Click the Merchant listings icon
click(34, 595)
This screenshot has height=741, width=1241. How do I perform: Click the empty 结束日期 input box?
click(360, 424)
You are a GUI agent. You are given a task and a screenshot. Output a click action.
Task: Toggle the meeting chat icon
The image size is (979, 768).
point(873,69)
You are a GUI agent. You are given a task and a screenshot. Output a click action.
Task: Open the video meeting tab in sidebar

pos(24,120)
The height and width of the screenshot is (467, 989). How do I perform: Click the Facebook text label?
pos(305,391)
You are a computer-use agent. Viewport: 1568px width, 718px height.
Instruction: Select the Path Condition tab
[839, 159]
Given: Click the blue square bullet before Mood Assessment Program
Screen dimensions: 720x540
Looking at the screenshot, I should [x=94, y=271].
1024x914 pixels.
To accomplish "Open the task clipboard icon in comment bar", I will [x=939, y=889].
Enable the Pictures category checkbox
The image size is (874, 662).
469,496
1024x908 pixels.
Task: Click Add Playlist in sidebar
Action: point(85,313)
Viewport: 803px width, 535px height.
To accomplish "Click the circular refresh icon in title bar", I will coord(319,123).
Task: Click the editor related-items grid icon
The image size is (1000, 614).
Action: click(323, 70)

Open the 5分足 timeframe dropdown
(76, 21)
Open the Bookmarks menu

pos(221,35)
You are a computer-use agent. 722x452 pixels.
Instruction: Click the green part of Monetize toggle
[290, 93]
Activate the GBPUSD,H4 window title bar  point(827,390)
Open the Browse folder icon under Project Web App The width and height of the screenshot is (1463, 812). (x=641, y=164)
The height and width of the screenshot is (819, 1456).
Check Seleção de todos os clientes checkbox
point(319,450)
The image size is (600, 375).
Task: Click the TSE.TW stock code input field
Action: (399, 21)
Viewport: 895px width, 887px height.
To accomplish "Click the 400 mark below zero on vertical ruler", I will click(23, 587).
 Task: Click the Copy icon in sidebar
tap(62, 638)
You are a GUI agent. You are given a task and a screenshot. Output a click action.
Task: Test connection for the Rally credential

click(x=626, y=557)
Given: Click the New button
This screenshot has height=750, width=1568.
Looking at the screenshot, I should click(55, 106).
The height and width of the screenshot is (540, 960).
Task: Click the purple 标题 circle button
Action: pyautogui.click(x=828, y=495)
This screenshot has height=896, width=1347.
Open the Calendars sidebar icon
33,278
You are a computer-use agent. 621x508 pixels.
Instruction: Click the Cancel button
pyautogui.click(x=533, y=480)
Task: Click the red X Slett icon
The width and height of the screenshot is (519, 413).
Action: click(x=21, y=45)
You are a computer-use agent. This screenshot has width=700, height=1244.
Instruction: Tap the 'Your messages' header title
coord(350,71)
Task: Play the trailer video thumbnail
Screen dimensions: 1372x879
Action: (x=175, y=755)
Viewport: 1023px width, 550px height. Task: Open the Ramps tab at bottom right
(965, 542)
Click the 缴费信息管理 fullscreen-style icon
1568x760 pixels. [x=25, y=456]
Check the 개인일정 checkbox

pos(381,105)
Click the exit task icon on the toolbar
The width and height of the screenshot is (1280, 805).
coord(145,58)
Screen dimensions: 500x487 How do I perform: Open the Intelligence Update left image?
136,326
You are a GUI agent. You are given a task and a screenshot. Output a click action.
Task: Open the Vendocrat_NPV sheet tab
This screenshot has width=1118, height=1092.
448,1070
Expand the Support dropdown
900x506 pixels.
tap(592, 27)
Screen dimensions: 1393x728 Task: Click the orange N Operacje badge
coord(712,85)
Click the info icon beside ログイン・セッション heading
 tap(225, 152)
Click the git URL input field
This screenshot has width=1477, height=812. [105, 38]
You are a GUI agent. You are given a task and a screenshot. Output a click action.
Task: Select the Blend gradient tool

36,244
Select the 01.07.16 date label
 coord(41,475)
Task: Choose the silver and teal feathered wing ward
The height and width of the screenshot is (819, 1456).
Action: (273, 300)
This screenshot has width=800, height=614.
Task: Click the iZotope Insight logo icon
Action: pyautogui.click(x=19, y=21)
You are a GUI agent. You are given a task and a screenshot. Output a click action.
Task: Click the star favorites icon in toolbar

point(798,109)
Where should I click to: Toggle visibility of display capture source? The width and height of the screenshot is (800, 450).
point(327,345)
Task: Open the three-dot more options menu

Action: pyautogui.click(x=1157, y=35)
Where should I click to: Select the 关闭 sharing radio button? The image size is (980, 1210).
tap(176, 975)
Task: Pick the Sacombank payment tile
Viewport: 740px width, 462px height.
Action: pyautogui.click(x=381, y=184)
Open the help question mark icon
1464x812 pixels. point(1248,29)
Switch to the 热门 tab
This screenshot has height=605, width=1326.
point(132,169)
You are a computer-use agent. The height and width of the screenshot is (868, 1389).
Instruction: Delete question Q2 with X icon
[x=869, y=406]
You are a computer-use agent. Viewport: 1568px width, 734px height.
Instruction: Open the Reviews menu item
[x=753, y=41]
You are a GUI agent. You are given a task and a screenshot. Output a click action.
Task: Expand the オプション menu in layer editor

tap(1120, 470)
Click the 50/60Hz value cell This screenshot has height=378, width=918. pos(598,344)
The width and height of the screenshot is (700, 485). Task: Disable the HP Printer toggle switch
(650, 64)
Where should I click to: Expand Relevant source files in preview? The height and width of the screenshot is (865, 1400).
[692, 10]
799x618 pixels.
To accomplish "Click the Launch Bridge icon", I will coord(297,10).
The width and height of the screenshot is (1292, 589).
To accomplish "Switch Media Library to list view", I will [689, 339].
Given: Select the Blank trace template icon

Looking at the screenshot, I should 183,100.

**EJERCICIO PROPUESTO**
Vuelve a escribir, sin cambiar nada, las líneas del material desde el comienzo hasta la línea que contiene "I will coord(319,123).", ambas incluidas.

**RESPUESTA**
Click the Merchant listings icon
click(34, 595)
This screenshot has height=741, width=1241. How do I perform: Click the empty 结束日期 input box?
click(360, 424)
You are a GUI agent. You are given a task and a screenshot. Output a click action.
Task: Toggle the meeting chat icon
The image size is (979, 768).
point(873,69)
You are a GUI agent. You are given a task and a screenshot. Output a click action.
Task: Open the video meeting tab in sidebar

pos(24,120)
The height and width of the screenshot is (467, 989). How do I perform: Click the Facebook text label?
pos(305,391)
You are a computer-use agent. Viewport: 1568px width, 718px height.
Instruction: Select the Path Condition tab
[839, 159]
Given: Click the blue square bullet before Mood Assessment Program
Screen dimensions: 720x540
Looking at the screenshot, I should [x=94, y=271].
1024x914 pixels.
To accomplish "Open the task clipboard icon in comment bar", I will [x=939, y=889].
Enable the Pictures category checkbox
The image size is (874, 662).
469,496
1024x908 pixels.
Task: Click Add Playlist in sidebar
Action: point(85,313)
Viewport: 803px width, 535px height.
To accomplish "Click the circular refresh icon in title bar", I will coord(319,123).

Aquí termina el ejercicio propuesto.